The global pharmaceutical industry continued to increase its research and development (R&D) investments in 2024, demonstrating resilience in the face of economic and political challenges. According to data from Evaluate Pharma, R&D spending across the sector grew by 1.5% last year, reaching a staggering $288 billion. While this growth rate represents a moderation from the 11.5% surge seen between 2022 and 2023, it underscores the industry's commitment to innovation and pipeline development.

Top Spenders Double Down on Strategic Investments

Merck Leads Despite Scaling Back

Merck maintained its position as the top R&D spender in 2024, investing $17.9 billion despite a 41% year-over-year decrease. This apparent reduction is largely attributed to the company's exceptionally high spending in 2023, which included several major acquisitions and licensing deals.

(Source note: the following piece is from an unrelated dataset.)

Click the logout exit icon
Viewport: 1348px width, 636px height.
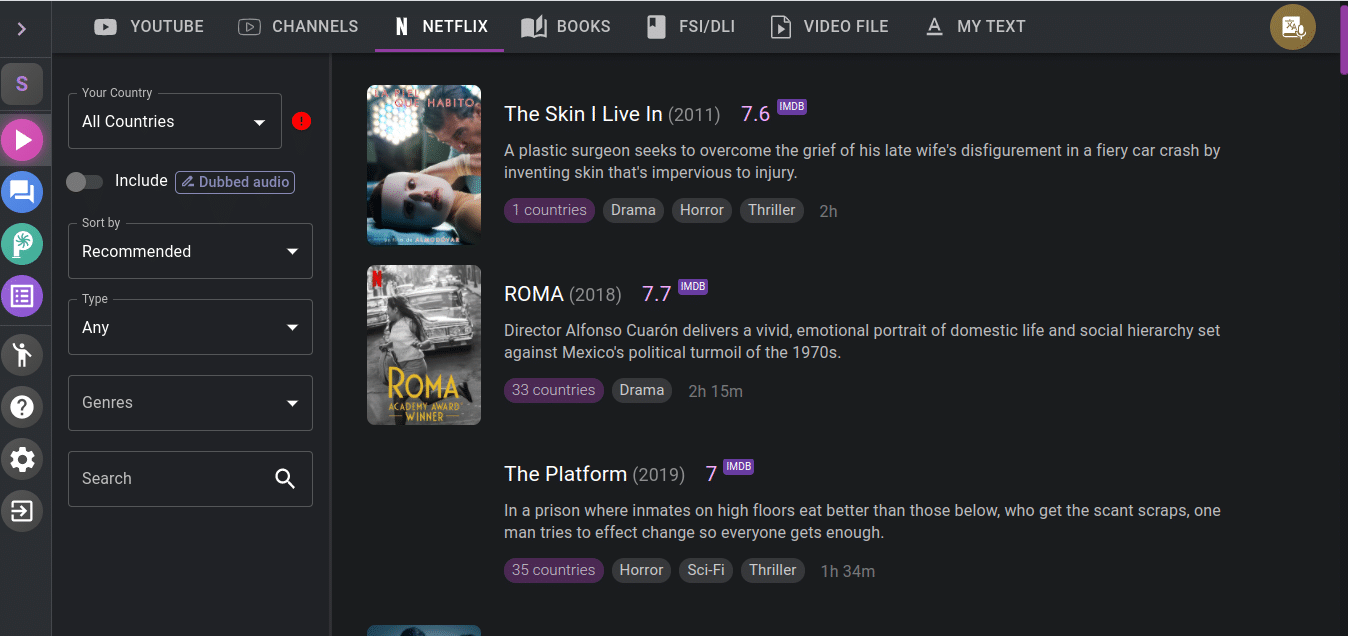coord(22,511)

Merck's 2024 R&D budget still represented 28% of its total revenue, reflecting a continued focus on addressing the impending loss of exclusivity for its blockbuster drug Keytruda.

Key areas of investment for Merck include:

  • Ifinatamab deruxtecan, an antibody-drug conjugate (ADC) in Phase III trials for esophageal squamous cell carcinoma and small cell lung cancer
  • Tulisokibart, an anti-TL1A antibody in Phase III development for ulcerative colitis and Crohn's disease
  • Restoret, a trispecific antibody for diabetic macular edema and age-related macular degeneration, acquired through the $1.3 billion EyeBio acquisition

Johnson & Johnson Focuses on Oncology and Immunology

J&J increased its R&D spending by 14.2% to $17.2 billion in 2024, representing over 19% of its total revenue. The company's investments aligned with its strategic focus on oncology, immunology, and neuroscience, with notable acquisitions including:

  • Ambrx for $2 billion, expanding J&J's ADC portfolio
  • Proteologix for $850 million, bolstering its dermatology pipeline
  • A $1.25 billion payment to Numab Therapeutics for a bispecific antibody targeting atopic dermatitis

J&J also achieved regulatory success with the approval of Imaavy (nipocalimab) for myasthenia gravis in April 2025.

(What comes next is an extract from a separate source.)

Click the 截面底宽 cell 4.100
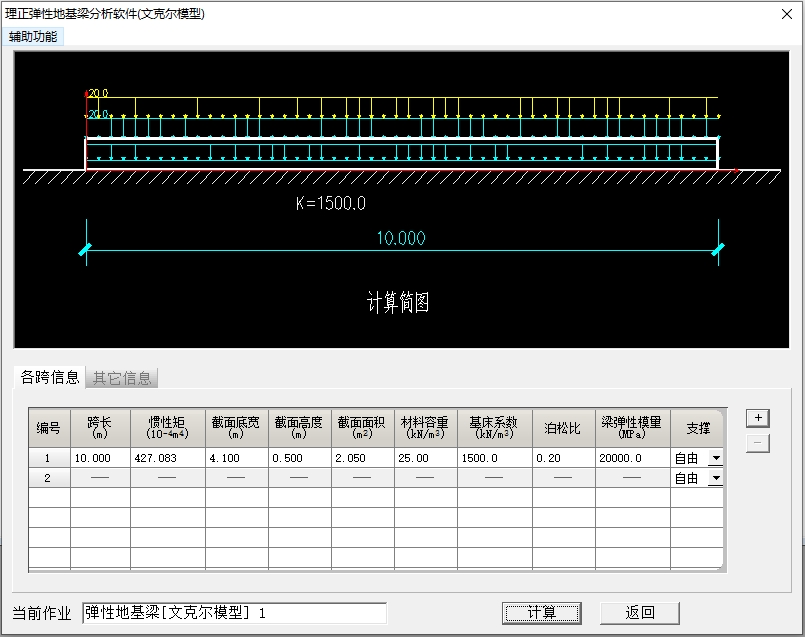This screenshot has height=637, width=805. 236,458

Industry-wide Trends and Challenges

Continued Growth Despite Headwinds

Despite facing inflation, rising costs, and geopolitical tensions, the pharmaceutical industry is expected to maintain its R&D investment trajectory. Evaluate Pharma projects that global R&D spending could reach nearly $340 billion by 2030. However, industry analysts caution that R&D margins may decline as companies implement cost containment measures to address external challenges such as drug pricing pressures and increased capital costs.

Strategic Shifts in R&D Focus

As the industry navigates a complex landscape, companies are likely to prioritize R&D projects with greater certainty of profitability and competitive advantage. This trend is exemplified by J&J's pruning of its early- and mid-stage neuroscience pipeline in October 2024, which included the discontinuation of several promising candidates.

Simultaneously, areas such as antibody-drug conjugates, cell therapies, and treatments for obesity have seen increased investment. Roche, for instance, has made significant strides in its obesity portfolio, with promising results from dual GLP-1/GIP receptor agonist CT-388 and oral GLP-1 receptor agonist CT-996.

The pharmaceutical industry's continued commitment to R&D investment, despite various challenges, underscores the sector's resilience and long-term focus on innovation. As companies adapt their strategies to navigate an evolving landscape, the coming years are likely to see a continued emphasis on targeted investments and strategic collaborations to drive future growth and address unmet medical needs.